Darüber hinaus werden die privaten Partner verpflichtet, die relevanten Maßnahmen zur Anpassung an veränderte Rahmen­bedingungen gegen eine Incentivierung zu übernehmen. Zur ­Schaffung ­einer ­fairen Risikoverteilung sollte derjenige Partner, der ein ­Risiko ­beeinflusst, auch für dieses in der Verantwortung stehen. Daneben ­müssen ­regulatorische Anreize für die ­Investoren ­geschaffen werden. Dies ­beinhaltet insbesondere auch die ­Entwicklung von ­Maßnahmen, die Investitionen in der Bau- und ­Planungsphase mit ­akzeptablen ­Risiken sowie einer entsprechenden anschließenden Finanzierungsüber­nahme ermöglichen. Zudem muss die ­Rechts­sicherheit sowie die langfristige Stabilität des Investments bei regulatorischen Eingriffen garantiert werden.

Fazit
Die Einbindung privater Kapitalgeber bietet eine gute ­Möglichkeit, die Infrastruktur in Deutschland entgegen dem aktuellen Trend  zu ­erhalten oder sogar auszubauen. Jedoch müssen ­zunächst ­entsprechende rechtliche Rahmenbedingungen geschaffen werden, um die Beteiligungsbereitschaft privater Unter­nehmen und ­Kapitalgeber zu steigern.
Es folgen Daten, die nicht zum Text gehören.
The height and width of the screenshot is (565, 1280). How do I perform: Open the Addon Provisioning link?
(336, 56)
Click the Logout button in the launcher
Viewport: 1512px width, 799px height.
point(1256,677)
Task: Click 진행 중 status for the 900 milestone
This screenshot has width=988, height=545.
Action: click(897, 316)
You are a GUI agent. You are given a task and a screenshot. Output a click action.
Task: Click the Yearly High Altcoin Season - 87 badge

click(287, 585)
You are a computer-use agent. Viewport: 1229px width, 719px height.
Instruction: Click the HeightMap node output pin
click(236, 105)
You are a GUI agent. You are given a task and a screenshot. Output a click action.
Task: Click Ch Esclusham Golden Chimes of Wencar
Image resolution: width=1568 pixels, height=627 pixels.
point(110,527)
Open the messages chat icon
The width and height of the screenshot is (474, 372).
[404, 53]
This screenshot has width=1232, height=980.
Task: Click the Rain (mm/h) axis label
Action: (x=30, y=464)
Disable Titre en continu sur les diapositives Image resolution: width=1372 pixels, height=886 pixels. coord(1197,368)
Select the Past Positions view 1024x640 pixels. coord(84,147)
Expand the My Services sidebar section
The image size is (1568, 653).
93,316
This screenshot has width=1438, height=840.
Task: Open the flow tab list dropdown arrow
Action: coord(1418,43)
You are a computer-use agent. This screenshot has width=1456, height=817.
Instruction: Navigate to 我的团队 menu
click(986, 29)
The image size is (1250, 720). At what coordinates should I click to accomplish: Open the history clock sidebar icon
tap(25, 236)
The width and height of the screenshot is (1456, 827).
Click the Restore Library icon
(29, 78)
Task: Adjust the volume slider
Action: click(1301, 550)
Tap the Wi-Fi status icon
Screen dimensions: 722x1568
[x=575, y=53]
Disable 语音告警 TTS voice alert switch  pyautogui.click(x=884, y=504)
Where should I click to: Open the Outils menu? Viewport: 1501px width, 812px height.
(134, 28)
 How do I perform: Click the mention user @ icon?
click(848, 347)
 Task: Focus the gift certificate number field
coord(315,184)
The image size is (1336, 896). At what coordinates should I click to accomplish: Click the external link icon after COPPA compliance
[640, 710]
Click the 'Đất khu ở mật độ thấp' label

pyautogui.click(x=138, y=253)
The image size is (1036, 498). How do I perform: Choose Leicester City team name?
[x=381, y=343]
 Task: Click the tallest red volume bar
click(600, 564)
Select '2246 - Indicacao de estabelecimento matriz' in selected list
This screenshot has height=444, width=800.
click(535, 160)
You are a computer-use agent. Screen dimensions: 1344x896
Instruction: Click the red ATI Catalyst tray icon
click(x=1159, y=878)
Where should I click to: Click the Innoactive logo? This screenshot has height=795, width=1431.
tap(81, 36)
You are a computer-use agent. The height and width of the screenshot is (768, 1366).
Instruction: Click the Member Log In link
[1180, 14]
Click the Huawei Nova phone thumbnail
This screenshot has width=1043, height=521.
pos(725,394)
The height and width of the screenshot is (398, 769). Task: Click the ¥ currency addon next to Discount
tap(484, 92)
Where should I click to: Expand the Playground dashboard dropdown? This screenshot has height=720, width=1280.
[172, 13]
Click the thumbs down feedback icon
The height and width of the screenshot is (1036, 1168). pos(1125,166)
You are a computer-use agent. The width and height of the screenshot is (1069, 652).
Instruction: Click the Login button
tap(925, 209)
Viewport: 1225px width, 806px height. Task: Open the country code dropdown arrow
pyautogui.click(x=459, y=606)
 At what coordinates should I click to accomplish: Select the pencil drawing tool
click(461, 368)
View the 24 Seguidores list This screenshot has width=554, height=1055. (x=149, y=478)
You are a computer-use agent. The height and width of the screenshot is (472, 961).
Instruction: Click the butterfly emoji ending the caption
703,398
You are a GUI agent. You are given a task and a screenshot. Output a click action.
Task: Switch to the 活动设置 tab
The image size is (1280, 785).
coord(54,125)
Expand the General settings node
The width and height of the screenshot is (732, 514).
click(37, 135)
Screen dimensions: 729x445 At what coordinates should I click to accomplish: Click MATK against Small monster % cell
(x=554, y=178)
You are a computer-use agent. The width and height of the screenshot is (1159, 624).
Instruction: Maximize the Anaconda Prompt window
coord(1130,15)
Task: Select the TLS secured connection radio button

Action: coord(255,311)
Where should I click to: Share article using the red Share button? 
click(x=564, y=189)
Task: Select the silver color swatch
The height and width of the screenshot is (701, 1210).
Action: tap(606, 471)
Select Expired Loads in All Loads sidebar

Die Bevölkerung, aber auch die Projekt­beteiligten stehen entsprechenden ÖPP äußerst positiv gegenüber.­ Investoren haben großes Interesse an Infrastrukturinvestments. ­Allerdings bedarf es für zunehmende Investitionen sowohl ­einer deutlichen Ausweitung des Angebots an Assets als auch regula­torischer Anreize.